3 Things I Wish I Knew Before I Graduated College

3 minutes

College was fun! I got good grades, did a few internships and had a social life outside of studying. You probably heard that your experience is what you make of it and let me tell you – it’s true. I wasn’t the “come to class then go home” kind of student, so learned a lot beyond the classroom. I attended career workshops, networking events and pretty much did my best to make the most out of it.

Still, college didn’t prepare me for the real world. My introduction to the real world was brutal. I was scrambling to land a job after the company I thought I’d work for withdrew their offer. And I had to figure out ways to make money while waiting to hear from employers. I vividly remember this stage. It was a rough rite of passage.

Eventually, I realized what made this transition so stressful. There are things I know now that would have made it easier, had I known that then. I wish someone would have pulled me aside and told me everything I needed to know before graduating. Since that’s not how life works, I can only reflect on these lessons and share them with you.

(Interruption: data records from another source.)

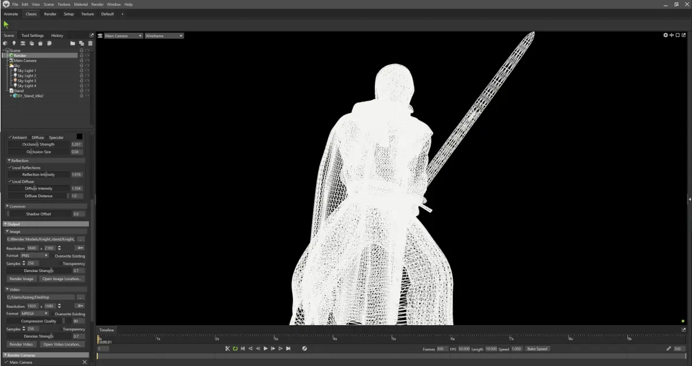Toggle the green loop playback icon
The width and height of the screenshot is (692, 366).
(x=235, y=349)
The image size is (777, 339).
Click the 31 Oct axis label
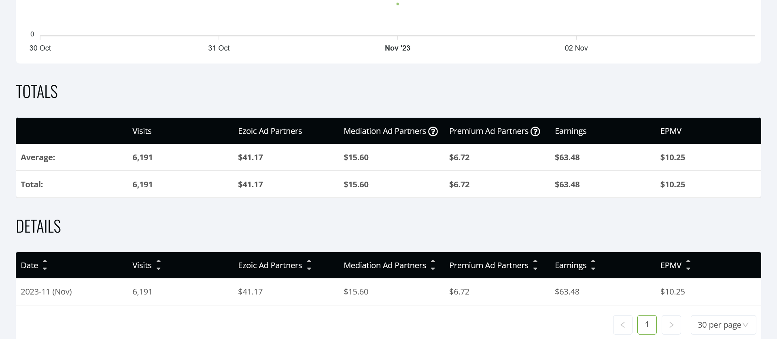[219, 48]
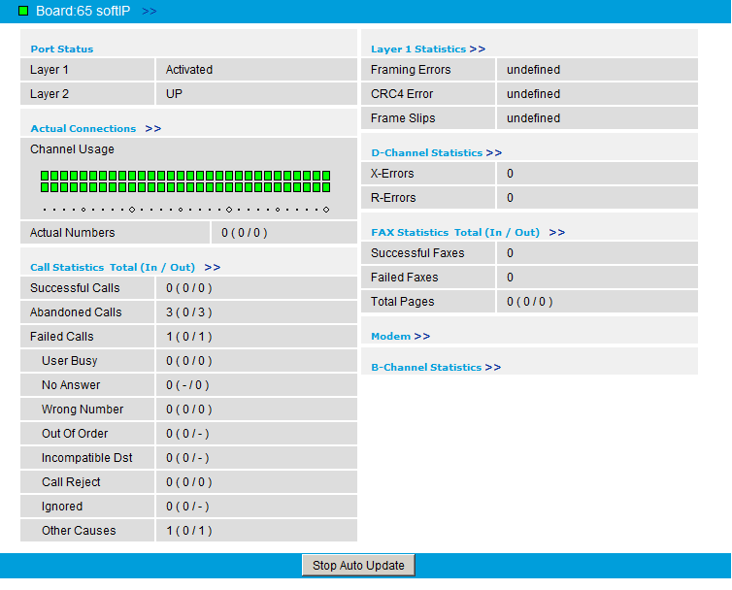The height and width of the screenshot is (590, 732).
Task: Select first green channel square in top row
Action: coord(45,176)
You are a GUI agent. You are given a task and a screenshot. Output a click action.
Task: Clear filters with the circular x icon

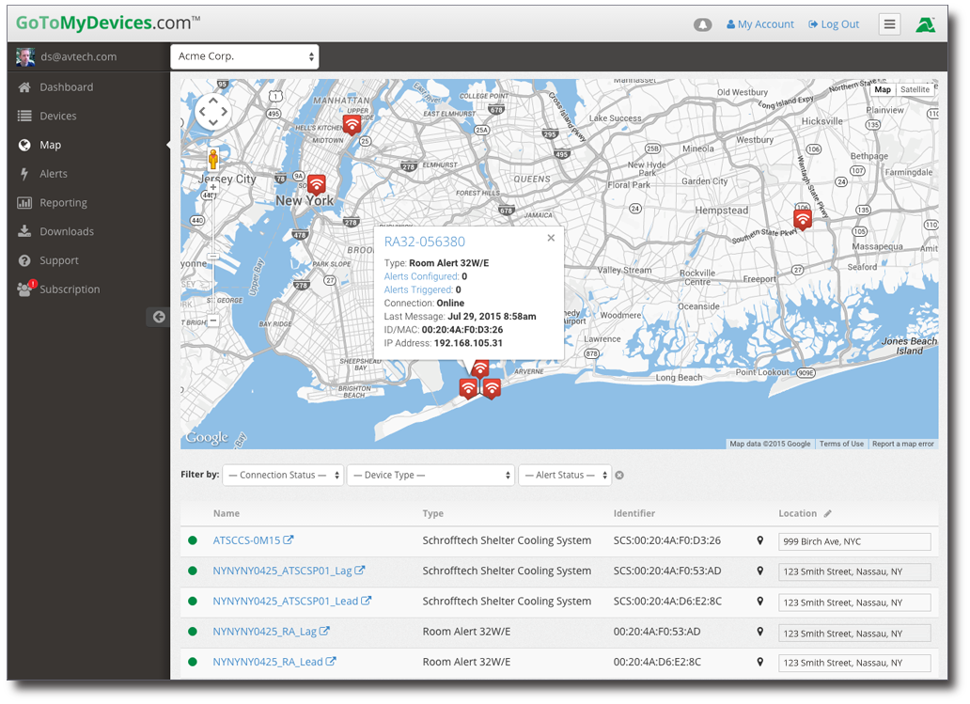[x=619, y=476]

There’s no better time to start something

Especially at the beginning, when things aren’t too intense yet. Most people spend their freshman and sophomore years figuring out what they want and taking general ed classes. It’s the best time to pursue a passion alongside doing schoolwork!

Some students have to juggle homework, internships and odd jobs throughout their undergrad years, which gives them less time to pursue other interests. If you happen to not NEED to work when you’re in college, you’re in the best position to start something – anything. A business, a side hustle; any outlet to express your curiosity. Chances are, you don’t have a lot of responsibilities (mortgage, children, student loans) to worry about then, so you can take risks and not face dire consequences. It’s a unique opportunity to test some ideas and see how that pans out. If it’s successful, it will also create a job for you when you graduate.

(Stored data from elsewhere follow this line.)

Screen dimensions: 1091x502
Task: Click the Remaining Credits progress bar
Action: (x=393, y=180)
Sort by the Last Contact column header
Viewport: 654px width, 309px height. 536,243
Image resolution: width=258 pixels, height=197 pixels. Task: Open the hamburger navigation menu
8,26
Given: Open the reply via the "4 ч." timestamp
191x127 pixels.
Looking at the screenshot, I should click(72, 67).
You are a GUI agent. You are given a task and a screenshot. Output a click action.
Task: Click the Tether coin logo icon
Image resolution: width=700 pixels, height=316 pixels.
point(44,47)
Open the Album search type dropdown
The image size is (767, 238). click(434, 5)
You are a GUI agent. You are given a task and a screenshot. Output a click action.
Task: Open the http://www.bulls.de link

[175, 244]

I wish I started my freelance writing business in college. I regret not launching my blog sooner or offering to do pro bono work until I built a portfolio. So if you have time (actually, make time), invest in the pursuit of a passion and you’d be surprised where it can take you.

Grades aren’t everything

I used to stress every exam because I didn’t want anything less than an A. I put so much pressure on myself to achieve the very best that I became very familiar with sleepless nights and coffee-fueled cramming sessions. It’s not a bad attitude, but it can take a toll on your health if you don’t watch out for that. I’m not saying you should get by with minimal effort and procrastinate until the last minute, but remember not to kill yourself over an imperfect GPA. You should always strive for excellence, but only when it doesn’t come to the expense of your health (physical, mental and emotional).

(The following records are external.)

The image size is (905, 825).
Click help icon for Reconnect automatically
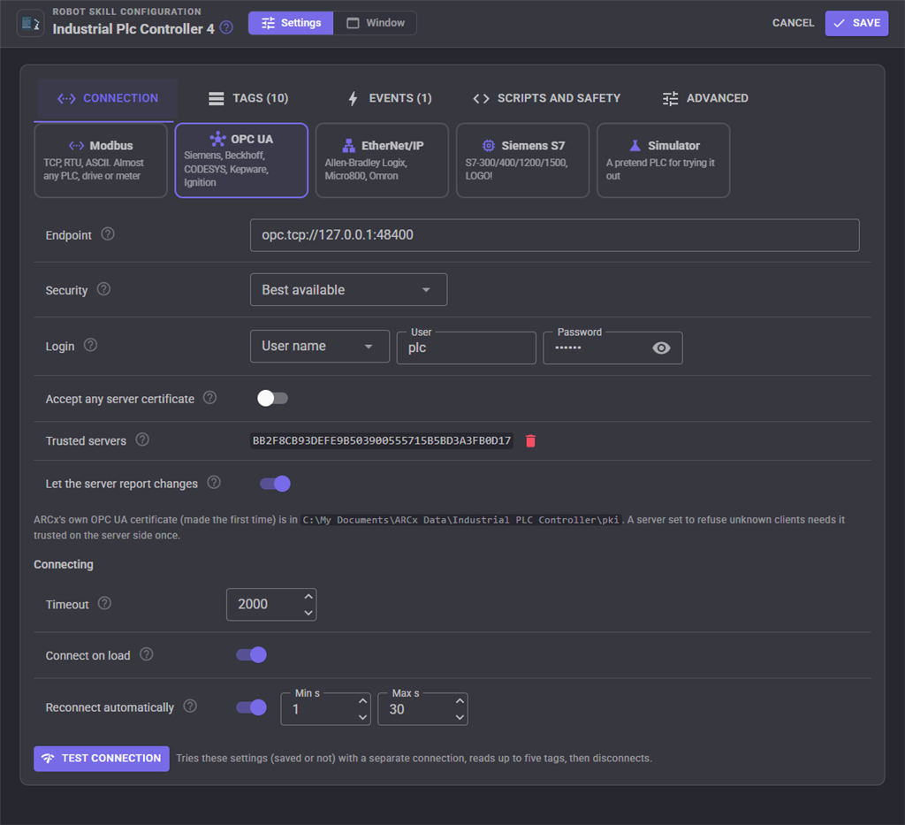(190, 707)
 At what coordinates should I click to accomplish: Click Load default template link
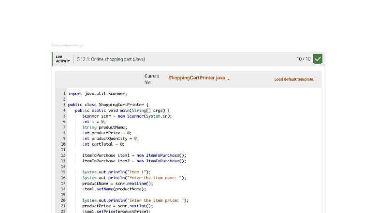[295, 79]
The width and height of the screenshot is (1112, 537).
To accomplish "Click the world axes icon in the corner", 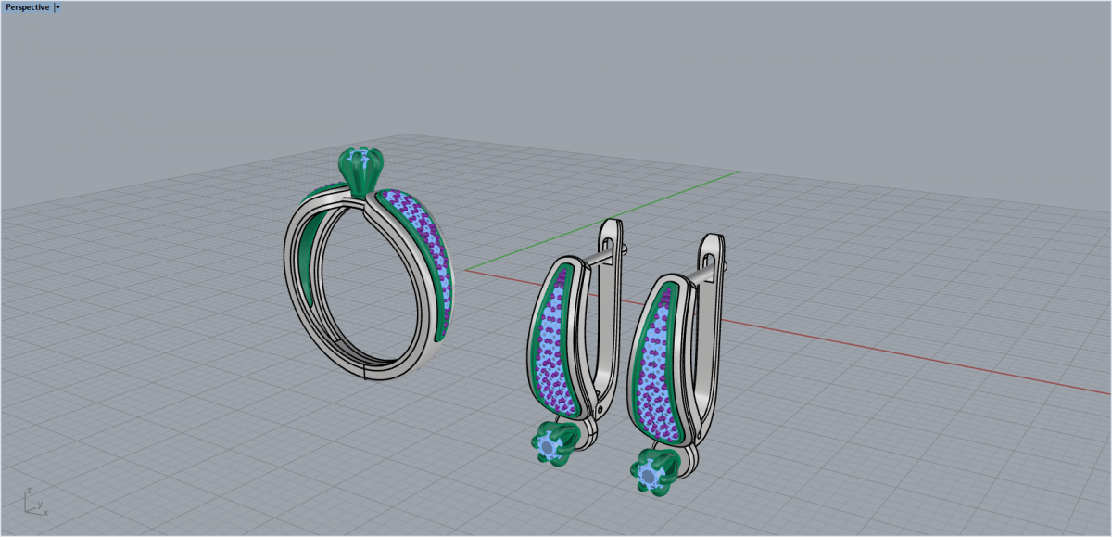I will pos(34,502).
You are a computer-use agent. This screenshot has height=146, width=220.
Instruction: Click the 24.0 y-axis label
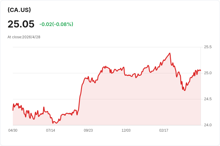[x=208, y=125]
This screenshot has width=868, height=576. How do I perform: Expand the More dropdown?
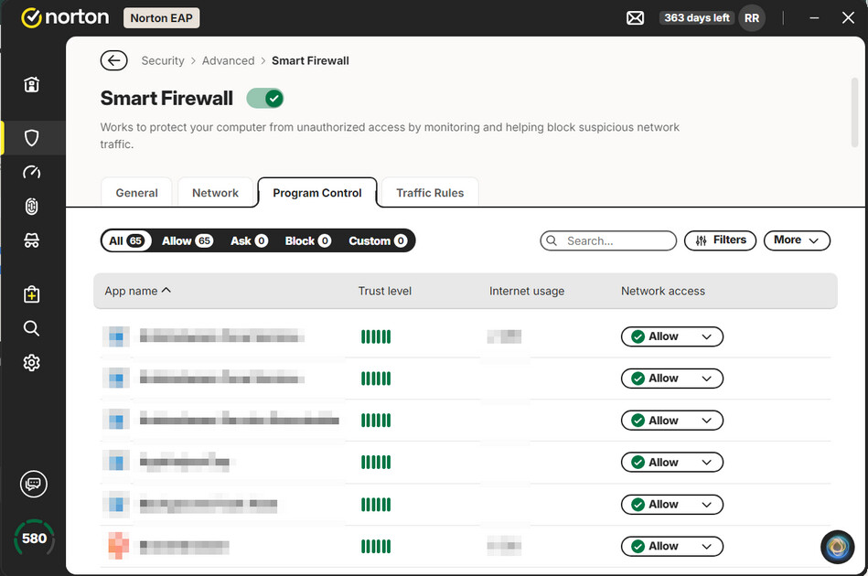(797, 240)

In reality, grades only matter if you plan on going to grad school and have to live up to your target university’s standard. Otherwise, you just need to do your best! Had I known this, I wouldn’t have stressed so much like I did over a B in organic chem and even a C+ in microeconomics (yeah, not my forte). Your GPA doesn’t in any way indicate the levels of success you’ll achieve. There’s a growing trend of not including it in resumes because employers don’t care so much about it anymore. So just remember that next time you feel like the world is falling apart because of an exam.

You don’t need to have it all figured out

A lot of us dread the, “What’s next?” question that comes with the prospect of graduation. It’s probably because we feel like we need to have an answer. If you have a plan and things are going your way, more power to ya! But if like most recent grads you don’t have a clear idea, don’t you worry. I can tell you for a fact that you’ll learn the most from not over-planning and being open to detours. I didn’t know what I would do after the company withdrew their offer. I figured I’d just find another job and work. Had that not happened, I wouldn’t have learned how to brand myself professionally and hustle. These are skills that will serve me throughout the rest of my life.

Post-grad life can be intimidating. You have all this free time and you might feel overwhelmed at times. But you will figure it out. Embrace the changes and welcome the lessons! It won’t be easy, but you will look back and want to do it all over again. It’s a worthy part of the growth process.

Your turn! What do you wish you knew before graduating college? Share them with me in the comments!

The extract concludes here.